Il y a donc Marie, jeune fille simplette au service de la Veuve Laloy, une fermière de poigne, attendrie toutefois par sa bonne à tout faire. Puis la famille Vuillard, dont le fils devient docteur et éminente figure de cette société. Viennent ensuite les Laribière, avocats de renom, puis les Lamaury, libraires.
La vie s'écoule donc, les destins se croisent, certains s'épousent, d'autres s'ignorent, des enfants naissent. Ces enfants qui, justement, essaient d'aller "plus haut" que leurs grands-parents et parents, ont un autre idéal, cherchent le bonheur, essaient de vivre leurs passions et n'entendent pas se marier par arrangement...
Les femmes sont très présentes dans ce roman, beaucoup sont effacées, bourgeoises sages et fidèles au service de leur mari, ou s'accommodant de leur condition en n'espérant plus rien de la vie.
La nouvelle génération en promet aussi, avec Marianne, la fille du Docteur Vuillard, qui ne supporte aucune autorité et vit comme elle l'entend, ou Michelle Lamaury, militante communiste.
Celle qui règne sur ce petit monde, c'est Hélène Darban, l'épouse du procureur, belle, volage, d'une assurance incroyable, que tous les hommes désirent et que toutes les femmes jalousent...

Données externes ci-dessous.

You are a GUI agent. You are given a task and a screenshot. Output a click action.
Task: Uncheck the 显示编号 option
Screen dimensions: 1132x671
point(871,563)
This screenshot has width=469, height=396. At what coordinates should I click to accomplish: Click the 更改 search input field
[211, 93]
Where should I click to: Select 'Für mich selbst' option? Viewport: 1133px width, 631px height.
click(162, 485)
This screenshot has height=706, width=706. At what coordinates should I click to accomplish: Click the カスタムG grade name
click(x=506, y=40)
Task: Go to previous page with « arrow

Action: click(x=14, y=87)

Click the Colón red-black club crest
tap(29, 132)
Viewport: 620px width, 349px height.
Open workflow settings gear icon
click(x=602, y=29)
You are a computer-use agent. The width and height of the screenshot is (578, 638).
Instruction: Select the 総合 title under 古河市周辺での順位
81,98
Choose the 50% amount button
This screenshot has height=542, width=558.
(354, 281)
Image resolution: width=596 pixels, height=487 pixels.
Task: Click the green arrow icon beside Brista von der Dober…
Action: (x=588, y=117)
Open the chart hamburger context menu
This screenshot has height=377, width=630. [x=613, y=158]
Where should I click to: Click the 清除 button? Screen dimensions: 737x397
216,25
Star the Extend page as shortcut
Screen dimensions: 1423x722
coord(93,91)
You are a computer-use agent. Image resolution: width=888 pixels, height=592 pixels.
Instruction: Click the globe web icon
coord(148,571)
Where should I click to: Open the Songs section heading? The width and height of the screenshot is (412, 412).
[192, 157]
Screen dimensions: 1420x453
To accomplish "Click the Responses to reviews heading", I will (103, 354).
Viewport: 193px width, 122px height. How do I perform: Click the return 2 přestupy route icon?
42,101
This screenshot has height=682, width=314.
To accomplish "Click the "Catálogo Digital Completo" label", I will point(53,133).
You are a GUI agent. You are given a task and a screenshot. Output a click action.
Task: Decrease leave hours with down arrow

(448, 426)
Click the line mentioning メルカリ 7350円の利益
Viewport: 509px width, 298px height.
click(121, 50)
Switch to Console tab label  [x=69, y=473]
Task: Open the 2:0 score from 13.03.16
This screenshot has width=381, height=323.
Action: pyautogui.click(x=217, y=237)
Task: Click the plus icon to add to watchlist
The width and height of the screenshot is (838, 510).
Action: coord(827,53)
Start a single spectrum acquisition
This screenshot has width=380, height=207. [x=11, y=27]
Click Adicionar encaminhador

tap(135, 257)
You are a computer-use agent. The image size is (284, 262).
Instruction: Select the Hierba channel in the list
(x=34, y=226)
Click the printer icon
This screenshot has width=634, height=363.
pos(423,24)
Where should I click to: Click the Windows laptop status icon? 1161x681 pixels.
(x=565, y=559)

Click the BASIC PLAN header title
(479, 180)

Mais la vie et son lot de surprises toucheront chacune et chacun, riches, pauvres, jeunes, vieux, et on se rend compte que le destin frappe où il veut, sans aucune considération.
Nous découvrons ces vies, un repère généalogique est proposé en premières pages, lequel est bien utile parfois pour ne pas se perdre, surtout en début de lecture. Mais au fil des pages on s'en passe, tant nous sommes imprégnés de ces personnages parfaitement présentés et de leurs relations croisées.
Une jolie découverte que ce premier et dernier roman, Chantal Creusot étant décédée peu de temps après l'avoir écrit.